Posted by Noor Izzati Ariff at 23:41
Assalamualaikum..

On this class, we have to present the task that have been given to us two weeks ago. We need to present our topic of evaluation website. For me, i got a focus group topic.


Focus groups are moderated meetings of 'involved' people discussing their experience of an educational intervention.

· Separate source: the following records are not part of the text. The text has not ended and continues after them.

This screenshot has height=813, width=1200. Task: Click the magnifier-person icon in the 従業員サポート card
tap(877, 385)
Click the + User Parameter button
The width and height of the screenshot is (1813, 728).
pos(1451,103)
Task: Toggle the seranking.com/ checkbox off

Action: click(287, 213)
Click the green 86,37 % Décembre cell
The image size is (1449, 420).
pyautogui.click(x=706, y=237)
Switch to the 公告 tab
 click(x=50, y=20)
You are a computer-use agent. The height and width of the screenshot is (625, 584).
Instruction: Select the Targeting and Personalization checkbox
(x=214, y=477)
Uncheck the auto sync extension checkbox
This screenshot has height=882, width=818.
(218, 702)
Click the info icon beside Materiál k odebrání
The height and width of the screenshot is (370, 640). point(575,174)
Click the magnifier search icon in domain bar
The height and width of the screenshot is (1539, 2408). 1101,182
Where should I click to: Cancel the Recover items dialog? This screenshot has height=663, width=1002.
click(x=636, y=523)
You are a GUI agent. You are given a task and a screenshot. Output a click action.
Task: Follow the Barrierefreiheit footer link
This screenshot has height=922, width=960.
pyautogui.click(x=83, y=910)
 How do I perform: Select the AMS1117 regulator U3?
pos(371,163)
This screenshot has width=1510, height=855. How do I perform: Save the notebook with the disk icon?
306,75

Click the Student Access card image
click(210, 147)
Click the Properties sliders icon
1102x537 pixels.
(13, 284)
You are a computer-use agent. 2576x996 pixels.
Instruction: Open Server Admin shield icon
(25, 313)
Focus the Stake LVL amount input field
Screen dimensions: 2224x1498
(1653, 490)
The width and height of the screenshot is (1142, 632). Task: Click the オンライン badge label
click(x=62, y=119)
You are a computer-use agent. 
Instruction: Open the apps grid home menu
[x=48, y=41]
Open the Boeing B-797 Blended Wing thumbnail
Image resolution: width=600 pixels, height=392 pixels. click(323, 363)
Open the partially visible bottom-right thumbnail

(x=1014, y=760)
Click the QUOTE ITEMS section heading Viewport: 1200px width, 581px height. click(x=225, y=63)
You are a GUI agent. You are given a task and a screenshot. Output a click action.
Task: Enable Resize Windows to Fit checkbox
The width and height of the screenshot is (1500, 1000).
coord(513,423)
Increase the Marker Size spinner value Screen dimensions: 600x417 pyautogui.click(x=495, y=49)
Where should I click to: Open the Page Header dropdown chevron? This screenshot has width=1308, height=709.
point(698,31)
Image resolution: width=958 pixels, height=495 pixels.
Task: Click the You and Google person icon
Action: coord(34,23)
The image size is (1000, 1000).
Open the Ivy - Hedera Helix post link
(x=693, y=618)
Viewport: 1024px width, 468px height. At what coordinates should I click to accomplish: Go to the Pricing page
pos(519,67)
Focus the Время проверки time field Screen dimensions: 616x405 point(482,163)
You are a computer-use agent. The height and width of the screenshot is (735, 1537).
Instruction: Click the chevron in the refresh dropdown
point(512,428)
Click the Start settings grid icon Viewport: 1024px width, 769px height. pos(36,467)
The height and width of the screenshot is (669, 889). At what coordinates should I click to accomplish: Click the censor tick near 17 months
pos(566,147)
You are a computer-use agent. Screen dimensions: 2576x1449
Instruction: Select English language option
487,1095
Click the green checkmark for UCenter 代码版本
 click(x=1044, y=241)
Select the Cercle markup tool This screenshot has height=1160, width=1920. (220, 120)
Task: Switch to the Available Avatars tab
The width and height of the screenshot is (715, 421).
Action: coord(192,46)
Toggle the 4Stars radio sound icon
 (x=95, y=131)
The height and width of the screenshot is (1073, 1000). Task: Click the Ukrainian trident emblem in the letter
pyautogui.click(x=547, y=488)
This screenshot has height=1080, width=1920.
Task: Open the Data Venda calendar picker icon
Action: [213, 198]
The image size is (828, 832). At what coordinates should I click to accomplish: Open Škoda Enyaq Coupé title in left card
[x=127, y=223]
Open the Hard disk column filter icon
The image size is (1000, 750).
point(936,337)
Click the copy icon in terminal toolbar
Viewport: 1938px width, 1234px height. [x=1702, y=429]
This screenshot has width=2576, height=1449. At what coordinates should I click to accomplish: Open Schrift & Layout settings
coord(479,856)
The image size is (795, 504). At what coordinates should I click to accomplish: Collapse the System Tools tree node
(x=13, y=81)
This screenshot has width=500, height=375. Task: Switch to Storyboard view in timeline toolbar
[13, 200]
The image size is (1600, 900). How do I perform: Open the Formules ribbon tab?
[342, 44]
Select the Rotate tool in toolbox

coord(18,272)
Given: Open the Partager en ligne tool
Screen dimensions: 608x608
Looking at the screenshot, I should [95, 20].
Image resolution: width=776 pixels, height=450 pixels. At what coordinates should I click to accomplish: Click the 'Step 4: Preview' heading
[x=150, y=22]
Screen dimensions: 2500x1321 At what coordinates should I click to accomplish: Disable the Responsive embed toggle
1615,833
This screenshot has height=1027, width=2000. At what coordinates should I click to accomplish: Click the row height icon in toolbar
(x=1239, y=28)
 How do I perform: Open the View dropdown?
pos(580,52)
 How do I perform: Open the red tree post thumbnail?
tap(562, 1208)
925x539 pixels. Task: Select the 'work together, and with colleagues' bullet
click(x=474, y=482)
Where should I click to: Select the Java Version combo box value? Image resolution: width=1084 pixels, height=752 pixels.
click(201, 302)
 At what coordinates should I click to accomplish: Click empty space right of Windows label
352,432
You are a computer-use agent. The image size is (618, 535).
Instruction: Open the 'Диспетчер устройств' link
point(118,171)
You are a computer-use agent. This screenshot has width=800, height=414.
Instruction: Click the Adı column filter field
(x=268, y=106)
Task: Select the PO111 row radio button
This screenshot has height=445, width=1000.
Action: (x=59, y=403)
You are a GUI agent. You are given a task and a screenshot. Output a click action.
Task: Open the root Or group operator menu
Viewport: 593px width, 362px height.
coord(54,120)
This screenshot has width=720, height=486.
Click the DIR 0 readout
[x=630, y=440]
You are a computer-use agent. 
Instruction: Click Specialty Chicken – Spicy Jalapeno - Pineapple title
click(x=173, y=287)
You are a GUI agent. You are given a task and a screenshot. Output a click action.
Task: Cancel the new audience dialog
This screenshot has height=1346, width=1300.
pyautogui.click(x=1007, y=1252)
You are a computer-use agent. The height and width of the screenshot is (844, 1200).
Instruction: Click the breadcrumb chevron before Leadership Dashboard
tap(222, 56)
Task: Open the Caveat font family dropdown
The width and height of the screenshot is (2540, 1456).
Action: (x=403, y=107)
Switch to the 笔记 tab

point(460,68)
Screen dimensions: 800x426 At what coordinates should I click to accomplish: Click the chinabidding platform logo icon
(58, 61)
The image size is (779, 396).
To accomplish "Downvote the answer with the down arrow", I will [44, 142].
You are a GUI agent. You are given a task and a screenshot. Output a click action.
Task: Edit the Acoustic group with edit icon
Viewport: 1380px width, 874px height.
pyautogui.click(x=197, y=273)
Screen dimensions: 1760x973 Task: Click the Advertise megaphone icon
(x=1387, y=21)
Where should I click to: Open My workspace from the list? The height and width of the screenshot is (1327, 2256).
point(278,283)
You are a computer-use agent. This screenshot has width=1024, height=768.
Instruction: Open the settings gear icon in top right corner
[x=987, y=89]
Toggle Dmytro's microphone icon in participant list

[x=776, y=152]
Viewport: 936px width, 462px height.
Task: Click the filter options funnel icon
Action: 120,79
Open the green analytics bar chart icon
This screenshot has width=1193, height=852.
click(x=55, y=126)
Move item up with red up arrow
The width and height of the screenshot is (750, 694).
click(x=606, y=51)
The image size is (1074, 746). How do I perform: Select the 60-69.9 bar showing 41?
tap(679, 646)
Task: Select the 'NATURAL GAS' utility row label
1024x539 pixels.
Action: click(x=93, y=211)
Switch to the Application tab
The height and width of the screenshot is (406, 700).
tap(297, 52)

They are a useful tool for formative/developmental or summative/retrospective evaluation and can serve as a single, self-contained method or link to other evaluation activities.


Uses
-Generating hypotheses 
-Developing interview schedules 
-Identifying key issues 
-Developing emergent themes 
-Illuminating quantitative responses 
-'Learner centred' course development 
-Getting reflective feedback on interim interpretations of study outcomes 

Main advantage: obtaining a large amount of interactive information on a topic comparatively easily, within a short time.
Main disadvantage: the setting is not 'natural' but deliberate

Process:
1. Define issues for focus 
Start with broad themes which can be made explicit to the groups, keep a checklist of individual points of concern to prompt for, if they don't emerge naturally.
2. Identify participants from relevant population
Try to make these representative of various types of 'user', i.e. different motivations, different entry levels, different learning environments ... 
3. Design the sessions 
Set group size - between 6 and 12 is recommended.
•Decide whether mixed groups or contrastive groups will best serve your need, comparing similar groups to check agreement or distinct groups to establish perspectives on issues.
•Decide on structuring strategy - one or two broad topics, or a guided programme for discussion within allocated timeslots? Let conversation flow, if purpose is exploration.
•Define required analysis level - qualitative, 'ethnographic' or systematic content coding, or a combination of these, depending on goals and resourcing. (The data will be 'rich' so it is best not to set too many focus items for one sitting.)
•Decide on recording options - notes? audio recorded? video-recorded?
4. Stage the sessions! 
The most important thing is to be both confident, and relaxed - then they will be too. 
5. Transcribe records 
Verbatim, expressing as written text, or noting against pre-defined criteria whilst listening to/watching tape.
6. (Code and) analyse transcripts 
Start with two, and examine closely to establish most useful breakdown of detail in terms of evaluation targets. Broad possibilities are by topic theme, or by participant type. When procedure agreed, test it against remaining transcripts - does it cover the data?
7. Interpret findings 
Integrate with other outcomes from other methods used.